Image source: GPE Nemlog, Geoff Eldridge
The battery component of Iberdrola Australia’s Broadsound solar and battery project in Queensland has joined the energy market operator’s asset management list, as it gears up to add valuable new energy storage capacity to the Sunshine State’s grid.
In an update published on LinkedIn this week, Geoff Eldridge from Global Power Energy says the Broadsound battery energy storage system (BESS) had officially transitioned into the AEMO Market Management System (MMS) on Wed March 25, marking the start of its testing and commissioning phase.
The 180 megawatt (MW), 360 megawatt-hour (MWh) battery, which is located at Clarke Creek, around two hours north of Rockhampton, has been developed alongside a 376 MW (DC) solar farm.
Eldridge says the Broadsound solar farm (296 MW AC) entered AEMO’s MMS on in late December and is currently progressing through its own commissioning process.
As Eldridge also notes, the milestone for the Broadsound BESS is part of a burst of storage activity on the Queensland grid.
This includes the powering up last month of Quinbrook’s 260 MW, 619 MWh stage one Supernode BESS, CleanCo’s 250 MW 500 MWh Swanbank BESS south of Brisbane, and Stanwell’s 300 MW, two-hour Tarong Battery in the state’s South Burnett region.
“Across the most recent wave of large-scale battery entries, in the current financial year, we have seen a total of 4,122 MW of maximum capacity added to the NEM,” Eldridge says.
“Queensland leads this growth with 1,410 MW of new capacity, followed by New South Wales (1,253 MW), Victoria (1,240 MW) and South Australia (219 MW).

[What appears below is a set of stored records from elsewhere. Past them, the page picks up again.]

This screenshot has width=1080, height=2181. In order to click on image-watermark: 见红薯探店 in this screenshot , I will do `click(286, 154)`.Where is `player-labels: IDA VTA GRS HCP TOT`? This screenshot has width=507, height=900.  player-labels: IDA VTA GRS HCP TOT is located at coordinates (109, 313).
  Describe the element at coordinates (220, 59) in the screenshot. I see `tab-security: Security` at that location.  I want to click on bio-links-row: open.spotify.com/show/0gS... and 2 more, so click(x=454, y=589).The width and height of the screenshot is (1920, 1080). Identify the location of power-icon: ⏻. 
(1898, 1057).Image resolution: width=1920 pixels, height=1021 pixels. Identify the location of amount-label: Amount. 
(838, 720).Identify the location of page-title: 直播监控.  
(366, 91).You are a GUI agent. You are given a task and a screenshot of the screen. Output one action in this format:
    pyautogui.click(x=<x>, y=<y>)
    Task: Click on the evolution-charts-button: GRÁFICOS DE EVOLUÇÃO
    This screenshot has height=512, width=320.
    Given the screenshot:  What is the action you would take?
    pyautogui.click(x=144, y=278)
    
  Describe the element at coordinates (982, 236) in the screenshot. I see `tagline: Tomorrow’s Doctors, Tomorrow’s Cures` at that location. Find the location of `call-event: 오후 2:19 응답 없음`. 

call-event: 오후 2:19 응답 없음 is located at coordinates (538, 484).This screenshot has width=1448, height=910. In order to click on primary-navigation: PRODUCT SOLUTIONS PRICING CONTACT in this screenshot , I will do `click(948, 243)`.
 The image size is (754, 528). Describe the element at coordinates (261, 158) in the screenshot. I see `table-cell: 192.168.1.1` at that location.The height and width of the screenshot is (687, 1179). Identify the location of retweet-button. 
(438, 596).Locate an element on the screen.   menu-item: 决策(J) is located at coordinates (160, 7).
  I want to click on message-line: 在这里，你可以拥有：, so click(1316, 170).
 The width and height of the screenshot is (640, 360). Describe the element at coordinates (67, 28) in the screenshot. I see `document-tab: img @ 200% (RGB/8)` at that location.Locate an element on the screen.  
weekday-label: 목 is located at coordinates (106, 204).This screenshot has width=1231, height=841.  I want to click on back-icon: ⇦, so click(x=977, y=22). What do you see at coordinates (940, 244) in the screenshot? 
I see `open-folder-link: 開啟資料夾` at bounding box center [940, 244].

“As the energy transition accelerates, the continued growth of the BESS fleet is critical to maintaining grid stability and meeting the increasing demand for fast-response, dispatchable capacity across the National Electricity Market.
“BESS play an essential role in shifting generation, reducing curtailment, and supporting the reliable integration of variable renewable energy.”
Over the past week, both the Australian Energy Regulator (AER) and the Australian Energy Market Operator (AEMO) have sung the praises of utility-scale battery storage in helping to push down wholesale electricity prices and push out forecasts of gas shortages, by displacing demand.